■ Estratto del documento

****************************************

L'architettura generale del progetto
Ho separato frontend, backend e database per mantenere chiari i confini: il frontend gestisce l'esperienza utente, FastAPI applica logica e controlli, Supabase conserva dati, autenticazione e media.

Lo stack tecnico
Per il frontend ho scelto React 19, TypeScript, Vite e Tailwind CSS. Volevo un'interfaccia rapida da sviluppare, modulare e abbastanza ordinata da crescere senza diventare fragile.
Per il backend ho usato FastAPI con Pydantic e API REST. Il backend non è un dettaglio accessorio: è il punto in cui valido richieste, controllo privilegi, gestisco upload e tengo separata la logica applicativa dall'interfaccia pubblica.
Per dati e servizi ho scelto Supabase: PostgreSQL come base dati, Supabase Auth per le sessioni, Supabase Storage per immagini e asset. Il frontend usa solo la chiave anonima, mentre le operazioni privilegiate passano dal backend dopo controlli espliciti.
Il CMS e il blog come banco di prova
Il blog è stata la prima parte in cui il progetto ha smesso di essere solo un sito e ha iniziato a comportarsi come un sistema editoriale. Ho lavorato su editor TipTap, cover image, contenuti HTML, slug, categorie, stati di pubblicazione e versioni separate per italiano e inglese.
Qui sono emersi i dettagli che rendono interessante un progetto vero: uno slug vuoto può rompere un vincolo unico, una bozza non deve essere visibile fuori dall'admin, un contenuto HTML va sanitizzato, una media library deve leggere dal bucket corretto e un post pubblicato deve restare coerente tra API, database e frontend.

****************************************

■ Dati estratti
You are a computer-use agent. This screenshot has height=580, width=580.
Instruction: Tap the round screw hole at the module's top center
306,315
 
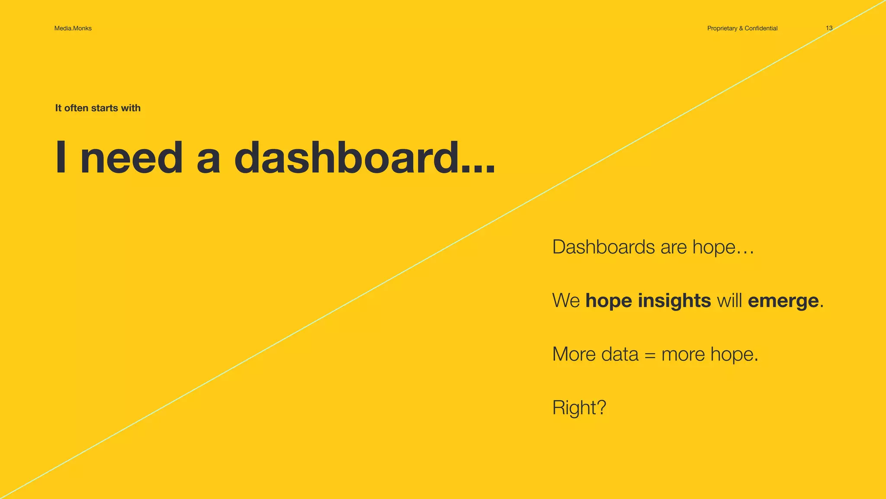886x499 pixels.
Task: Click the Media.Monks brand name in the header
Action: pyautogui.click(x=73, y=28)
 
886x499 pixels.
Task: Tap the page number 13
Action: pyautogui.click(x=829, y=28)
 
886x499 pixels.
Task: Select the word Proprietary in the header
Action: pyautogui.click(x=722, y=28)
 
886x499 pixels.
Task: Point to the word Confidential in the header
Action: pyautogui.click(x=761, y=28)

****************************************

■ Quesiti proposti
1 > Trascriva dall'estratto il passo che inizia con "Per dati e servizi" e prosegue fino a "italiano e inglese.".
2 > Riassuma l'estratto in due frasi.
3 > Secondo l'estratto, quale chiave utilizza il frontend?
I dati sono tratti da una fonte diversa.

■ Risposte attese
1 >
Per dati e servizi ho scelto Supabase: PostgreSQL come base dati, Supabase Auth per le sessioni, Supabase Storage per immagini e asset. Il frontend usa solo la chiave anonima, mentre le operazioni privilegiate passano dal backend dopo controlli espliciti.
Il CMS e il blog come banco di prova
Il blog è stata la prima parte in cui il progetto ha smesso di essere solo un sito e ha iniziato a comportarsi come un sistema editoriale. Ho lavorato su editor TipTap, cover image, contenuti HTML, slug, categorie, stati di pubblicazione e versioni separate per italiano e inglese.

2 > Il progetto tiene separati frontend, backend e database: React 19, TypeScript, Vite e Tailwind CSS per l'interfaccia, FastAPI con Pydantic per logica e controlli, Supabase per dati, autenticazione e media. Il blog, con editor TipTap, slug, categorie, stati di pubblicazione e versioni in italiano e inglese, ha reso il sito un sistema editoriale e ha fatto emergere dettagli come la sanitizzazione dell'HTML e la coerenza dei post tra API, database e frontend.

3 > Soltanto la chiave anonima.